» WHAT YOU SHOULD DO
Down to the final line, print the records again exactly.

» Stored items
--------------------

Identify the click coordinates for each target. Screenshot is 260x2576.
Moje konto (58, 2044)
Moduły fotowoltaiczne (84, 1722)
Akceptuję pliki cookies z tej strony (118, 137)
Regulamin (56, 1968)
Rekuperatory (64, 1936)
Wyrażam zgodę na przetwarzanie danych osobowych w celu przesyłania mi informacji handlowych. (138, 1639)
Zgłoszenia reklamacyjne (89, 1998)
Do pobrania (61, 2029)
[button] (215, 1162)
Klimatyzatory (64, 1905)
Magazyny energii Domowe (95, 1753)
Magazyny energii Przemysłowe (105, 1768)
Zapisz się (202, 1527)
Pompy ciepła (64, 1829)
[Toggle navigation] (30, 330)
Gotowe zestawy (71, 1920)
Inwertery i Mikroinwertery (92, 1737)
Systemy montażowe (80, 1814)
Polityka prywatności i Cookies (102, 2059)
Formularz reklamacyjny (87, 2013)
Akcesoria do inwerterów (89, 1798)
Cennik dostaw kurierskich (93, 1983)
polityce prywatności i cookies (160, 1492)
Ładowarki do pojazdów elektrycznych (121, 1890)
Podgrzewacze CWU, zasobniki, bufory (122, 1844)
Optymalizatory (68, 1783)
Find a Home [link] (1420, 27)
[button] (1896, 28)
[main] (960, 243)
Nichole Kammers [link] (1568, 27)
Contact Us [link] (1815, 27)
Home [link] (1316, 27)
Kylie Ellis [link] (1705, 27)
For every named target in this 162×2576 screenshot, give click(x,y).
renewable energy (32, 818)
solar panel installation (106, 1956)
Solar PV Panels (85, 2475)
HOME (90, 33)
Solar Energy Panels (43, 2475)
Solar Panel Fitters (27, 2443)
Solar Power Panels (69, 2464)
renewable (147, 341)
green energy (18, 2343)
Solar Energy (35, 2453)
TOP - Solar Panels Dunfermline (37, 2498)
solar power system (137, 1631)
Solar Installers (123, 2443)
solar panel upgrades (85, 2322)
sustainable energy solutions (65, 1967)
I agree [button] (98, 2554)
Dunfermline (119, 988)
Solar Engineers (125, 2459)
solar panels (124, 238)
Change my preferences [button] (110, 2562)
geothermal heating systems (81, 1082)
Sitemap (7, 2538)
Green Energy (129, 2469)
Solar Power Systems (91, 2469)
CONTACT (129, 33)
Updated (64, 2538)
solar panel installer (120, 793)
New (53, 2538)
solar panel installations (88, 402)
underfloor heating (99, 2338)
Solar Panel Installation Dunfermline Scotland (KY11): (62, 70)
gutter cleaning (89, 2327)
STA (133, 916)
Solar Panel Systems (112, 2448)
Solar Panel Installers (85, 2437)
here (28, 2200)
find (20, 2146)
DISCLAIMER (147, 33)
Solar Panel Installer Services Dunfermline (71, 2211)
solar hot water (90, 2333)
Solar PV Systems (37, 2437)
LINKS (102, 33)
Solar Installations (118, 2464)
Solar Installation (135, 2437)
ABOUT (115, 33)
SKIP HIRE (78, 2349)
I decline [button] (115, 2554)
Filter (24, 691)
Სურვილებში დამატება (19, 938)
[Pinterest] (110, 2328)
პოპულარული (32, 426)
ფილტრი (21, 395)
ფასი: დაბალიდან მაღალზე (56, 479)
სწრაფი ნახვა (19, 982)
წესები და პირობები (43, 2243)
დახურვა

--------------------

» WORKED SOLUTION
Identify the click coordinates for each target. Screenshot is 260x2576.
Moje konto (58, 2044)
Moduły fotowoltaiczne (84, 1722)
Akceptuję pliki cookies z tej strony (118, 137)
Regulamin (56, 1968)
Rekuperatory (64, 1936)
Wyrażam zgodę na przetwarzanie danych osobowych w celu przesyłania mi informacji handlowych. (138, 1639)
Zgłoszenia reklamacyjne (89, 1998)
Do pobrania (61, 2029)
[button] (215, 1162)
Klimatyzatory (64, 1905)
Magazyny energii Domowe (95, 1753)
Magazyny energii Przemysłowe (105, 1768)
Zapisz się (202, 1527)
Pompy ciepła (64, 1829)
[Toggle navigation] (30, 330)
Gotowe zestawy (71, 1920)
Inwertery i Mikroinwertery (92, 1737)
Systemy montażowe (80, 1814)
Polityka prywatności i Cookies (102, 2059)
Formularz reklamacyjny (87, 2013)
Akcesoria do inwerterów (89, 1798)
Cennik dostaw kurierskich (93, 1983)
polityce prywatności i cookies (160, 1492)
Ładowarki do pojazdów elektrycznych (121, 1890)
Podgrzewacze CWU, zasobniki, bufory (122, 1844)
Optymalizatory (68, 1783)
Find a Home [link] (1420, 27)
[button] (1896, 28)
[main] (960, 243)
Nichole Kammers [link] (1568, 27)
Contact Us [link] (1815, 27)
Home [link] (1316, 27)
Kylie Ellis [link] (1705, 27)
For every named target in this 162×2576 screenshot, give click(x,y).
renewable energy (32, 818)
solar panel installation (106, 1956)
Solar PV Panels (85, 2475)
HOME (90, 33)
Solar Energy Panels (43, 2475)
Solar Panel Fitters (27, 2443)
Solar Power Panels (69, 2464)
renewable (147, 341)
green energy (18, 2343)
Solar Energy (35, 2453)
TOP - Solar Panels Dunfermline (37, 2498)
solar power system (137, 1631)
Solar Installers (123, 2443)
solar panel upgrades (85, 2322)
sustainable energy solutions (65, 1967)
I agree [button] (98, 2554)
Dunfermline (119, 988)
Solar Engineers (125, 2459)
solar panels (124, 238)
Change my preferences [button] (110, 2562)
geothermal heating systems (81, 1082)
Sitemap (7, 2538)
Green Energy (129, 2469)
Solar Power Systems (91, 2469)
CONTACT (129, 33)
Updated (64, 2538)
solar panel installer (120, 793)
New (53, 2538)
solar panel installations (88, 402)
underfloor heating (99, 2338)
Solar Panel Installation Dunfermline Scotland (KY11): (62, 70)
gutter cleaning (89, 2327)
STA (133, 916)
Solar Panel Systems (112, 2448)
Solar Panel Installers (85, 2437)
here (28, 2200)
find (20, 2146)
DISCLAIMER (147, 33)
Solar Panel Installer Services Dunfermline (71, 2211)
solar hot water (90, 2333)
Solar PV Systems (37, 2437)
LINKS (102, 33)
Solar Installations (118, 2464)
Solar Installation (135, 2437)
ABOUT (115, 33)
SKIP HIRE (78, 2349)
I decline [button] (115, 2554)
Filter (24, 691)
Სურვილებში დამატება (19, 938)
[Pinterest] (110, 2328)
პოპულარული (32, 426)
ფილტრი (21, 395)
ფასი: დაბალიდან მაღალზე (56, 479)
სწრაფი ნახვა (19, 982)
წესები და პირობები (43, 2243)
დახურვა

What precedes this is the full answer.